[Information given — start]

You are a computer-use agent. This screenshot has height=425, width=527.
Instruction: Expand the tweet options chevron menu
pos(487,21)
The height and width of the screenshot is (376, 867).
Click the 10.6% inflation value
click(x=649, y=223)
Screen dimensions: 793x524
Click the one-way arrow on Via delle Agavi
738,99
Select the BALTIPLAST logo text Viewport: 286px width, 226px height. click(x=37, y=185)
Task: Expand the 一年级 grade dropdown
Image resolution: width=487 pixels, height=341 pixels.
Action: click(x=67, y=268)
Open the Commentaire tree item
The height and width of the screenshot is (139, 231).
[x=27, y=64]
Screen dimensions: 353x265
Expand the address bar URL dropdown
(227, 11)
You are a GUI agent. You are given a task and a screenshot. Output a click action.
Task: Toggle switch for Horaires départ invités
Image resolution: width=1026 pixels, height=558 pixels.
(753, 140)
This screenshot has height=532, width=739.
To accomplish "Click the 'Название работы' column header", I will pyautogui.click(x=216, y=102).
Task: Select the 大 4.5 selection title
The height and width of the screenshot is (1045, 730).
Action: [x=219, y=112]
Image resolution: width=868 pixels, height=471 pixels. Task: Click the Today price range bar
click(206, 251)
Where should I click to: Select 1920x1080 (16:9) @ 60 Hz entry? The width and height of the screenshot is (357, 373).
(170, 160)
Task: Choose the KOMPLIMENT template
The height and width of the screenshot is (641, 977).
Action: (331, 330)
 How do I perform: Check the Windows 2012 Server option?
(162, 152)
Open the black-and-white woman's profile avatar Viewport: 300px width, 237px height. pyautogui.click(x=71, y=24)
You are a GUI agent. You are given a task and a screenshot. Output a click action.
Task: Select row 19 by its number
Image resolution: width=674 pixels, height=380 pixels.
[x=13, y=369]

[Information given — finish]

Please restate the whole listing word for word.

You are a computer-use agent. This screenshot has height=425, width=527.
Instruction: Expand the tweet options chevron menu
pos(487,21)
The height and width of the screenshot is (376, 867).
Click the 10.6% inflation value
click(x=649, y=223)
Screen dimensions: 793x524
Click the one-way arrow on Via delle Agavi
738,99
Select the BALTIPLAST logo text Viewport: 286px width, 226px height. click(x=37, y=185)
Task: Expand the 一年级 grade dropdown
Image resolution: width=487 pixels, height=341 pixels.
Action: click(x=67, y=268)
Open the Commentaire tree item
The height and width of the screenshot is (139, 231).
[x=27, y=64]
Screen dimensions: 353x265
Expand the address bar URL dropdown
(227, 11)
You are a GUI agent. You are given a task and a screenshot. Output a click action.
Task: Toggle switch for Horaires départ invités
Image resolution: width=1026 pixels, height=558 pixels.
(753, 140)
This screenshot has height=532, width=739.
To accomplish "Click the 'Название работы' column header", I will pyautogui.click(x=216, y=102).
Task: Select the 大 4.5 selection title
The height and width of the screenshot is (1045, 730).
Action: [x=219, y=112]
Image resolution: width=868 pixels, height=471 pixels. Task: Click the Today price range bar
click(206, 251)
Where should I click to: Select 1920x1080 (16:9) @ 60 Hz entry? The width and height of the screenshot is (357, 373).
(170, 160)
Task: Choose the KOMPLIMENT template
The height and width of the screenshot is (641, 977).
Action: (331, 330)
 How do I perform: Check the Windows 2012 Server option?
(162, 152)
Open the black-and-white woman's profile avatar Viewport: 300px width, 237px height. pyautogui.click(x=71, y=24)
You are a GUI agent. You are given a task and a screenshot. Output a click action.
Task: Select row 19 by its number
Image resolution: width=674 pixels, height=380 pixels.
[x=13, y=369]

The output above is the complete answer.